To do
Every line in the data below from the one containing "Given: Open order number 13071274501021891" down to the one containing "719x1400 pixels.", both included, must be retyped exactly; no other line is to appear.

Supplied data
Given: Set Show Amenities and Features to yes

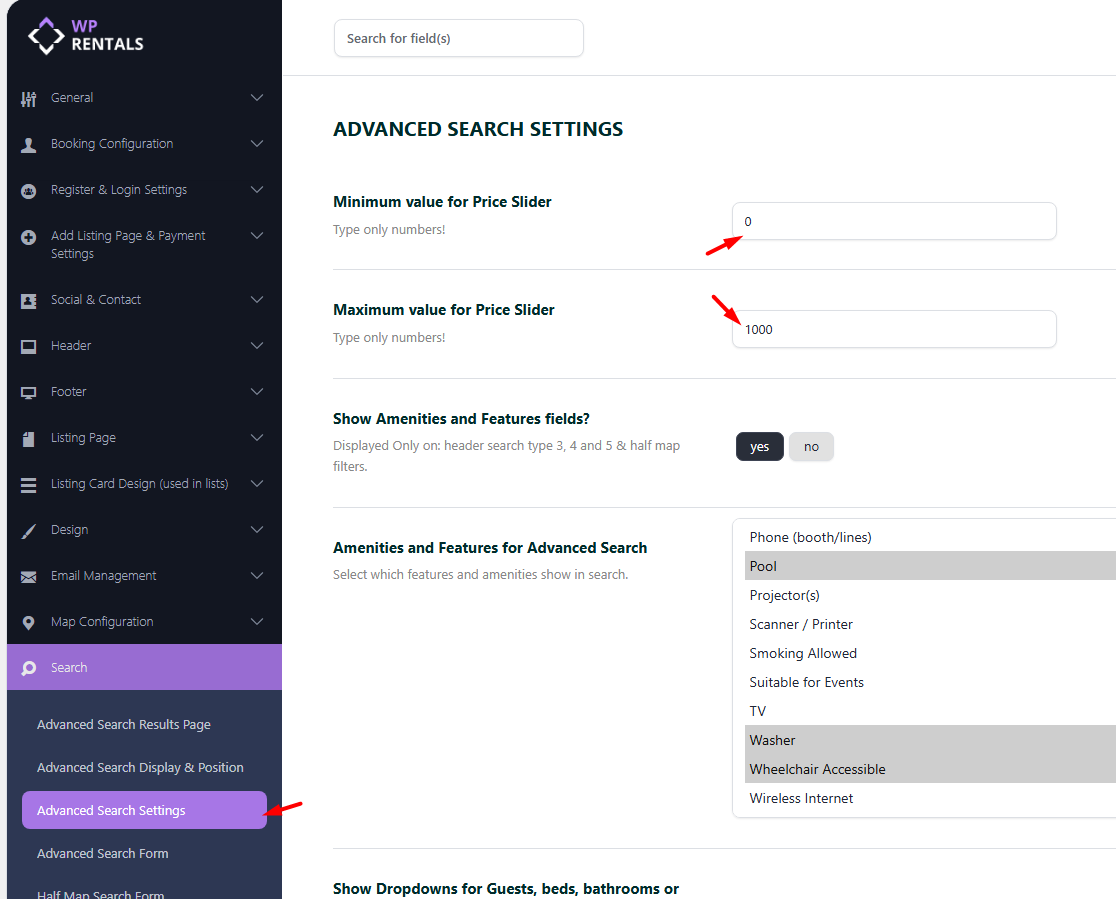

---

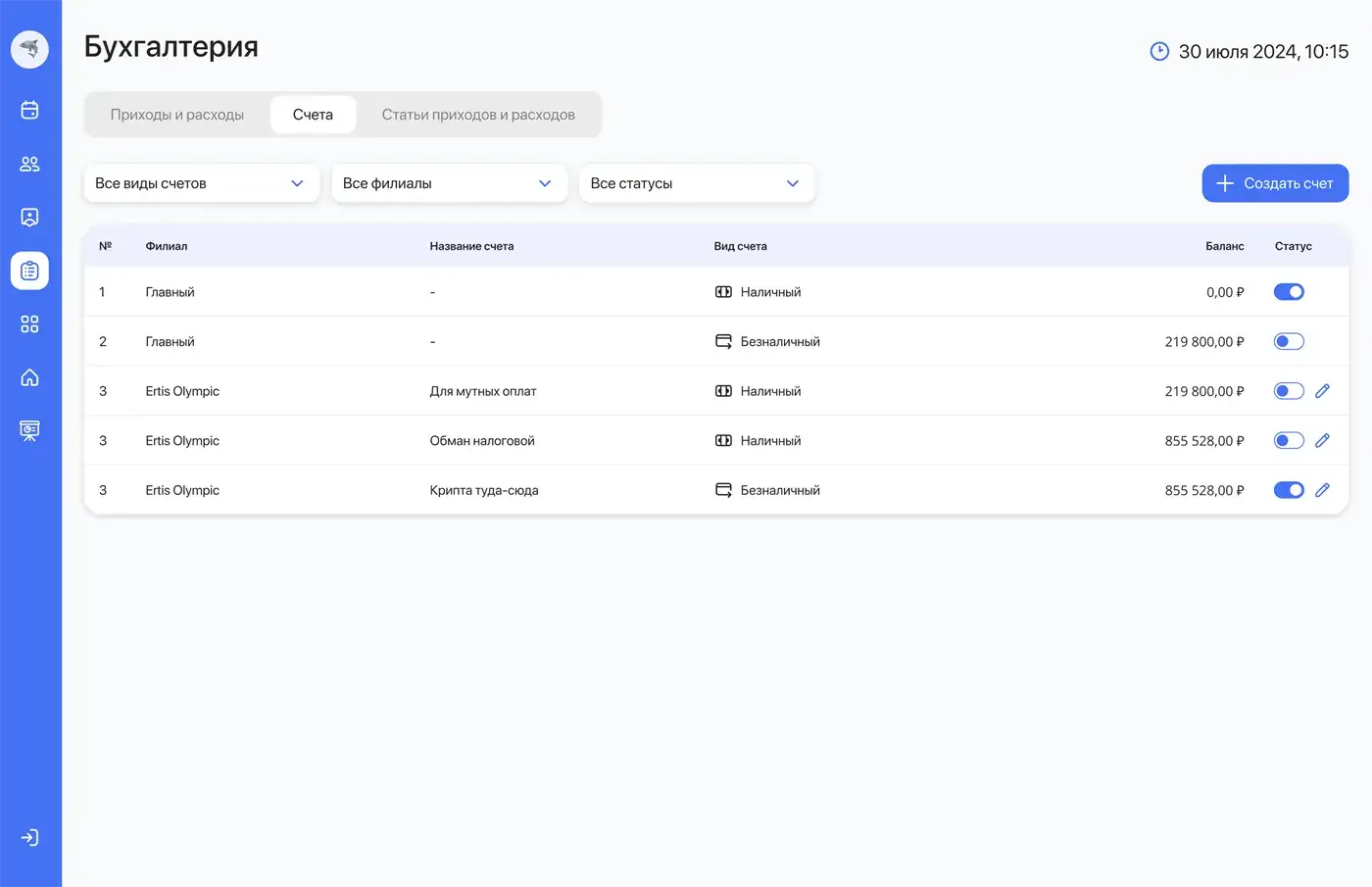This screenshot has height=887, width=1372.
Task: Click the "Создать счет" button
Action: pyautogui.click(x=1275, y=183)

==

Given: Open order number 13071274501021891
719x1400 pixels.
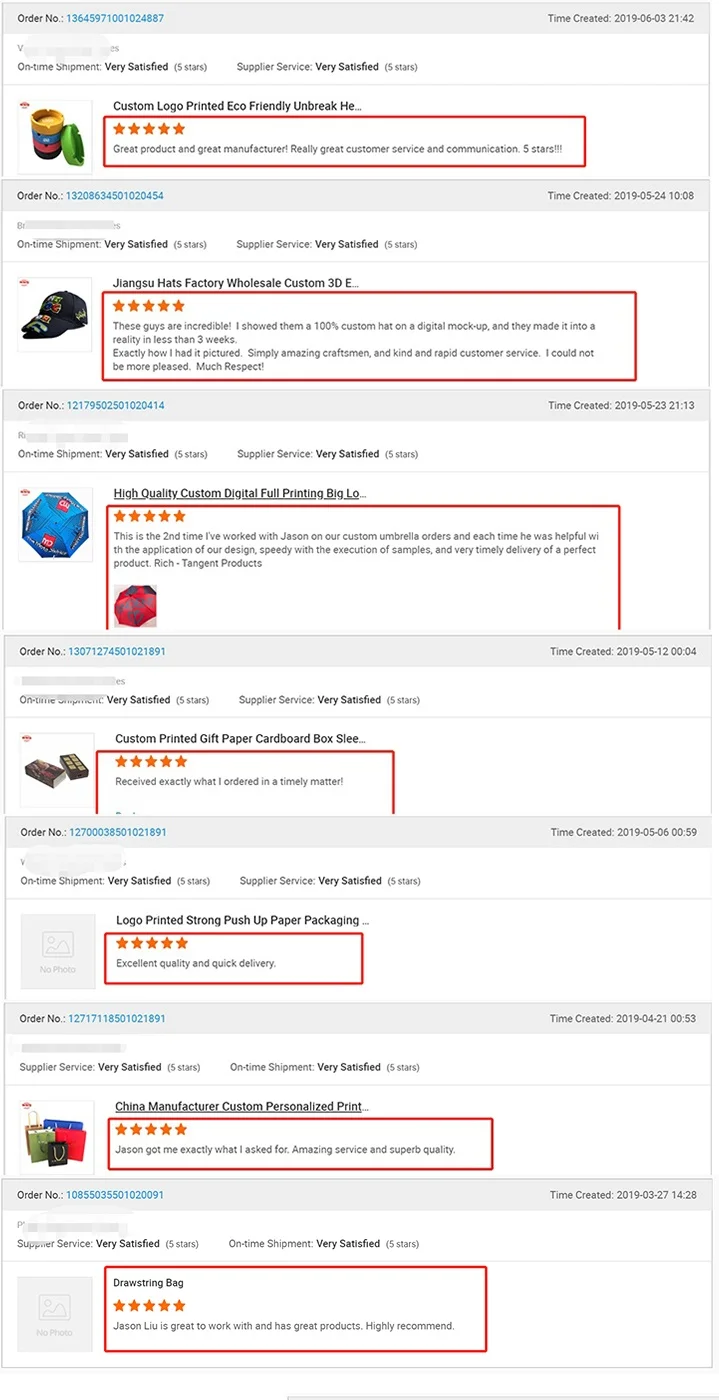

Solution to this task
Given: Open order number 13071274501021891
719x1400 pixels.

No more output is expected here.